• _PROBLEM TO SOLVE_
Using "Кофта" as the search string, find the matching lines below and copy them.

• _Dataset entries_
————————

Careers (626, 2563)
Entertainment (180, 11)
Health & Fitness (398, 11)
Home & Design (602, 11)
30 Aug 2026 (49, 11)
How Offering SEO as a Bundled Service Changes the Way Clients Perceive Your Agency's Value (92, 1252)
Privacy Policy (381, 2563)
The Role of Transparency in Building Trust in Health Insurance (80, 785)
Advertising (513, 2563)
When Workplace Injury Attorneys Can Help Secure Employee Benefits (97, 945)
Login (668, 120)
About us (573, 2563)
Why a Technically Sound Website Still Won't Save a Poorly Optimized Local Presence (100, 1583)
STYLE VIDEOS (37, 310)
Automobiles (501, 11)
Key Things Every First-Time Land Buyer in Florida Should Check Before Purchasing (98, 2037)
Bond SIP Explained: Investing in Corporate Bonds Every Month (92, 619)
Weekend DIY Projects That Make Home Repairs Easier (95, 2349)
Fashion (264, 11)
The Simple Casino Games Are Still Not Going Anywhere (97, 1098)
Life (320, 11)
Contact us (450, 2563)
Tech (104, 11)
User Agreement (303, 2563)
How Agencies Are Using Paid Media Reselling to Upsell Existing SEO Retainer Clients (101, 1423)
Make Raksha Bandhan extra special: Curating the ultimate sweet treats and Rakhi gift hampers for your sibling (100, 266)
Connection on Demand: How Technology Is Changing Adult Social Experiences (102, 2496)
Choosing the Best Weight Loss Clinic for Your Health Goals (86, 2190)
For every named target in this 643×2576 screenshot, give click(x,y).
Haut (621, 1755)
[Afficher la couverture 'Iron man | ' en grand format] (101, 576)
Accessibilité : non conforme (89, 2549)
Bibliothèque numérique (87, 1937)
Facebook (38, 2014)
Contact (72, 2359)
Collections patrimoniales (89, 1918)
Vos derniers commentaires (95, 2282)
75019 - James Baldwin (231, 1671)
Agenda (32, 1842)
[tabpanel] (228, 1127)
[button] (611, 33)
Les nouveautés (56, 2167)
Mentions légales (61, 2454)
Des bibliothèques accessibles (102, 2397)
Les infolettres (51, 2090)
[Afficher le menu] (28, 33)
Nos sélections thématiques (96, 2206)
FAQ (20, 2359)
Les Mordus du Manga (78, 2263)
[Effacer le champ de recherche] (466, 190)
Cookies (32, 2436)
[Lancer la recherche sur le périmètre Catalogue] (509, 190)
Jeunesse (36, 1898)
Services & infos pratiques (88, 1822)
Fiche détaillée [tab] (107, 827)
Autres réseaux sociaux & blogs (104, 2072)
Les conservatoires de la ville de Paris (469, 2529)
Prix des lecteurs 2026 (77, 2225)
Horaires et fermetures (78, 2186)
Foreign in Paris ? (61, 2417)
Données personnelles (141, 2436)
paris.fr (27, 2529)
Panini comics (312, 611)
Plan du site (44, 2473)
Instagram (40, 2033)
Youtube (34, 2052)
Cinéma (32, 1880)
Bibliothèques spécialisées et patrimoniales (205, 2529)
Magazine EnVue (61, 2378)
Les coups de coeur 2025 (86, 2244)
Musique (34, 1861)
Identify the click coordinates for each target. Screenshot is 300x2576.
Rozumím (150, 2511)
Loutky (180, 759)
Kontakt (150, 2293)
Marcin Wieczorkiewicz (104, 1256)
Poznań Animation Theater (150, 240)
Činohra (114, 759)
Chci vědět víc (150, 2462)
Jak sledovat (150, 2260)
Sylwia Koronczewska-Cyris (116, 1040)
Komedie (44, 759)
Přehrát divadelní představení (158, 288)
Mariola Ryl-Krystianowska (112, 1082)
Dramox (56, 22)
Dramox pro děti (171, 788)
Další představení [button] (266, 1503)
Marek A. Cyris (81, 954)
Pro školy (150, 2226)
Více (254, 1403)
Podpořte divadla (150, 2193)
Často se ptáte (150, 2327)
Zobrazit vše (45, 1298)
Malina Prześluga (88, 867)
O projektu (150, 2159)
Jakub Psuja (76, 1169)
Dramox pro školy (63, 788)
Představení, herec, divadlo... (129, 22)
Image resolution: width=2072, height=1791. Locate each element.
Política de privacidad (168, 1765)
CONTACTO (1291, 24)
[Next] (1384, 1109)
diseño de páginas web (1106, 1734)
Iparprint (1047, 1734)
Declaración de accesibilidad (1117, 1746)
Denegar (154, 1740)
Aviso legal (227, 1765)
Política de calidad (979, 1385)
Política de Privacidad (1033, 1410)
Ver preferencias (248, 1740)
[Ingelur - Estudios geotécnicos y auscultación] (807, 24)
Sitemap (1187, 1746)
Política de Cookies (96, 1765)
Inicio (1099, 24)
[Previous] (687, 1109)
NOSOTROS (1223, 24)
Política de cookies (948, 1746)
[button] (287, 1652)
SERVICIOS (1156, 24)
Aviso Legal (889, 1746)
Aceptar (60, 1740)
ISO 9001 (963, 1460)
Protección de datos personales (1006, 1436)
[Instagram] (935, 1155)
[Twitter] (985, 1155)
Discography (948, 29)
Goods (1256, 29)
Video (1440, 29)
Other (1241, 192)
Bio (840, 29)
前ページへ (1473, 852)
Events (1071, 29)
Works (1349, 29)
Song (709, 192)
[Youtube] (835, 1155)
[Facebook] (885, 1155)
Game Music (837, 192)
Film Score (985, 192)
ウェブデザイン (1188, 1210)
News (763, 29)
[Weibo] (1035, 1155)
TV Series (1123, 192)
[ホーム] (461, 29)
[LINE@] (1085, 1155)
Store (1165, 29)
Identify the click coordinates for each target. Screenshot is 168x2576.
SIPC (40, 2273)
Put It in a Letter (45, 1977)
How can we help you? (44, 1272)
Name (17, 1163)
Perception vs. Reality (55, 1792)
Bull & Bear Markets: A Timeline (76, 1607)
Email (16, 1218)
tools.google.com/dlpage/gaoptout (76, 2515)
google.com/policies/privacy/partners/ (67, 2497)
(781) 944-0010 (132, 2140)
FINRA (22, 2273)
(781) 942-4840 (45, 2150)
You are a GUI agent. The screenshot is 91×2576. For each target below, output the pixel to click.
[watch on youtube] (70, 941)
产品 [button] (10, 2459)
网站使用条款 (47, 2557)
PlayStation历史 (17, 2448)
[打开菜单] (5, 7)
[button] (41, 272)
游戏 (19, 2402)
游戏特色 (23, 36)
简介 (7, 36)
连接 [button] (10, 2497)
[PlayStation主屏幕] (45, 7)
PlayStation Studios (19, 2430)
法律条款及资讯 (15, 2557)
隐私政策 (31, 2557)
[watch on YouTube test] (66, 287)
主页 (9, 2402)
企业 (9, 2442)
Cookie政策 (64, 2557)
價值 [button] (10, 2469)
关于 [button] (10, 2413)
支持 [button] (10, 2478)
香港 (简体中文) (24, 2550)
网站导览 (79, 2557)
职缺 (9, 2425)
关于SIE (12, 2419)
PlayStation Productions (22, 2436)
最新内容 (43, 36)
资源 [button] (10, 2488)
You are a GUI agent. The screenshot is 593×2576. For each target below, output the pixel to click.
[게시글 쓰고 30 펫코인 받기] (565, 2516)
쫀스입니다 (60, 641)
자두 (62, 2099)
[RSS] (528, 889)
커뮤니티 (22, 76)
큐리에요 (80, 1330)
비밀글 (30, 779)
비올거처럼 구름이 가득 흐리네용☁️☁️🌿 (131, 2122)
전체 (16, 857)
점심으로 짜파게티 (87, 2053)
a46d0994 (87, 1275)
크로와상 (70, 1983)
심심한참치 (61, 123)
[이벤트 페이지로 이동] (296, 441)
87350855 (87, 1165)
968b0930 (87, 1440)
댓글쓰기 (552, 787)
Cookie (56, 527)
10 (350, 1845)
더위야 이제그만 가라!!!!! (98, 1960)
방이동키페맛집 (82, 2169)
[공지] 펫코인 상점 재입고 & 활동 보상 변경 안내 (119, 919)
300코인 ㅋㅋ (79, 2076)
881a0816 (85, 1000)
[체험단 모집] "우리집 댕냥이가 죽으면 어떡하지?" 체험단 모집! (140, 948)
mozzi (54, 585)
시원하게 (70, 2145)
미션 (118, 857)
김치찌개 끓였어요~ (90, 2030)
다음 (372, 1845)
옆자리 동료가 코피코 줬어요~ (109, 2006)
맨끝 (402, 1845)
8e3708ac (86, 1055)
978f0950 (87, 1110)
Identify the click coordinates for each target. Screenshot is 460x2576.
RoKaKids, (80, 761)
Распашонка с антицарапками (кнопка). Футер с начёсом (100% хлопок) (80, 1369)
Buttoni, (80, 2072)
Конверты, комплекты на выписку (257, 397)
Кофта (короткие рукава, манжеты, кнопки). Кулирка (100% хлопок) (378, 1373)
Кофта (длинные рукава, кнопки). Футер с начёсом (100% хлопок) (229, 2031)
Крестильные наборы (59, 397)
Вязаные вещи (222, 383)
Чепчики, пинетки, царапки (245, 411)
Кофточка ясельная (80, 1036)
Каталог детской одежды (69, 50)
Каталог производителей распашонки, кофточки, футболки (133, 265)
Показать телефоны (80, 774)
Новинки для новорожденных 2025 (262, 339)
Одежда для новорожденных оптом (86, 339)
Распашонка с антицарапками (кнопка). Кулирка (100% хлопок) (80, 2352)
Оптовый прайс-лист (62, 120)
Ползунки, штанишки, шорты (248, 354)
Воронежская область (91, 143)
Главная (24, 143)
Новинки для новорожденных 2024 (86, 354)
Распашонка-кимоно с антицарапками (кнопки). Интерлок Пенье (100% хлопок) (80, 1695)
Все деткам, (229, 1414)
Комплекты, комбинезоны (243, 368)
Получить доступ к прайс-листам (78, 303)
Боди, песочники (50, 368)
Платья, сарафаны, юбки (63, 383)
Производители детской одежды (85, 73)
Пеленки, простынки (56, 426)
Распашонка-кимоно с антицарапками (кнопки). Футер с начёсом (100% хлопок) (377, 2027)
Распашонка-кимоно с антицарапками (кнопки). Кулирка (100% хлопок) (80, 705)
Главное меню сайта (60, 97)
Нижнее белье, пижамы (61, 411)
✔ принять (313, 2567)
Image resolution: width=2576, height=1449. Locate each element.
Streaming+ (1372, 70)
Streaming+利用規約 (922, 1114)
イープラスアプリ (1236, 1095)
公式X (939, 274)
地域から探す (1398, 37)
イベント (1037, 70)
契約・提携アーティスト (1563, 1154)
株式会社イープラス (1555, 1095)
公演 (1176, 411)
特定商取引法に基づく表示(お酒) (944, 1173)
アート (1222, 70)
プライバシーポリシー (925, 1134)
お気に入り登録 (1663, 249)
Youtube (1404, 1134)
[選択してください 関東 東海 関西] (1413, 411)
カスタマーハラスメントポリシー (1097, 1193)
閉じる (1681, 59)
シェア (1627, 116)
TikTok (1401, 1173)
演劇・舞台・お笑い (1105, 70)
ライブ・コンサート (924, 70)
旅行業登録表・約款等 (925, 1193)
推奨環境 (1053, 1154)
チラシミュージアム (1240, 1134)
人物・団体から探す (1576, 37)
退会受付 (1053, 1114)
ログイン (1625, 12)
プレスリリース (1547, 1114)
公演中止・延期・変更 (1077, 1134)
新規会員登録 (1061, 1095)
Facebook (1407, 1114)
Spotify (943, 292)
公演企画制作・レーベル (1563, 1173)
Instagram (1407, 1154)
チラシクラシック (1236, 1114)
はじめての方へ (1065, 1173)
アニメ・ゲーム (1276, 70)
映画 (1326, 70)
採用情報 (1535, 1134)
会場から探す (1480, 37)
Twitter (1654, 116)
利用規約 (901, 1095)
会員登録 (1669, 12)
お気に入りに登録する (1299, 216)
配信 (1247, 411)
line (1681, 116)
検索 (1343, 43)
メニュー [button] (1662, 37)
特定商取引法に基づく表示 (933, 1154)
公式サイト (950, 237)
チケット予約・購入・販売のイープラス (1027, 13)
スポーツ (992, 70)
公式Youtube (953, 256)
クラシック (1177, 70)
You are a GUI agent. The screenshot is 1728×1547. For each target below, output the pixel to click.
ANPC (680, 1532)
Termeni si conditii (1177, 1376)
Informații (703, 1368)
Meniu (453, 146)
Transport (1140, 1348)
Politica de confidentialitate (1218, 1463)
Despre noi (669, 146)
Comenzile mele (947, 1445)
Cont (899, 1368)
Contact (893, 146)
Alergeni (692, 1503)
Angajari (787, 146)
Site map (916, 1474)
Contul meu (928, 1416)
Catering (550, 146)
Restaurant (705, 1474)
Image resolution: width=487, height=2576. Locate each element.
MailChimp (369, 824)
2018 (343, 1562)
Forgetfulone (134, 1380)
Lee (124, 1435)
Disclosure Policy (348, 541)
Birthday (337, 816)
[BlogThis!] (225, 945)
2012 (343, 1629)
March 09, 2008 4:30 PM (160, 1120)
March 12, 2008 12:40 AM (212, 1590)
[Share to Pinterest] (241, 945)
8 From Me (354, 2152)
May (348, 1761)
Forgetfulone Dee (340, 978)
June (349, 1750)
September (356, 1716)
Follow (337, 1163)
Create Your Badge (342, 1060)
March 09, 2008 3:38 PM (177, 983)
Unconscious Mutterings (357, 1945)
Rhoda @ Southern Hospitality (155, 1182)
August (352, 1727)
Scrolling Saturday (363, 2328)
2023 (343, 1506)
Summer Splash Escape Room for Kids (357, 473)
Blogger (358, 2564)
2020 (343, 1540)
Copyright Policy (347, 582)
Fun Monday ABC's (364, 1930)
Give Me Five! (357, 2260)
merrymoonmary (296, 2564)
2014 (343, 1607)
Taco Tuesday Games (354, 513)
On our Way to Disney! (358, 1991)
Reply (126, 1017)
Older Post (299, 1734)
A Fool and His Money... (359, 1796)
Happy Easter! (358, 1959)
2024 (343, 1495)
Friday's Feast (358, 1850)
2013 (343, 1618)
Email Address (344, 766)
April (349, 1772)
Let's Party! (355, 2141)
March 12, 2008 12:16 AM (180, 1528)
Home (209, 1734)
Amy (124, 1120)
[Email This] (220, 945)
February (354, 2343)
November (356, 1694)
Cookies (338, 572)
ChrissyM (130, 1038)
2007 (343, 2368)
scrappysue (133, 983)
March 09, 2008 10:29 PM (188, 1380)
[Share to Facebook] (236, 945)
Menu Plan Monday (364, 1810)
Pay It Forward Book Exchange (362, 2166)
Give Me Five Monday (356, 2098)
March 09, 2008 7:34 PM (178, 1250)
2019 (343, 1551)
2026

————————

• _EXERCISE ANSWER_
Кофта (короткие рукава, манжеты, кнопки). Кулирка (100% хлопок) (378, 1373)
Кофта (длинные рукава, кнопки). Футер с начёсом (100% хлопок) (229, 2031)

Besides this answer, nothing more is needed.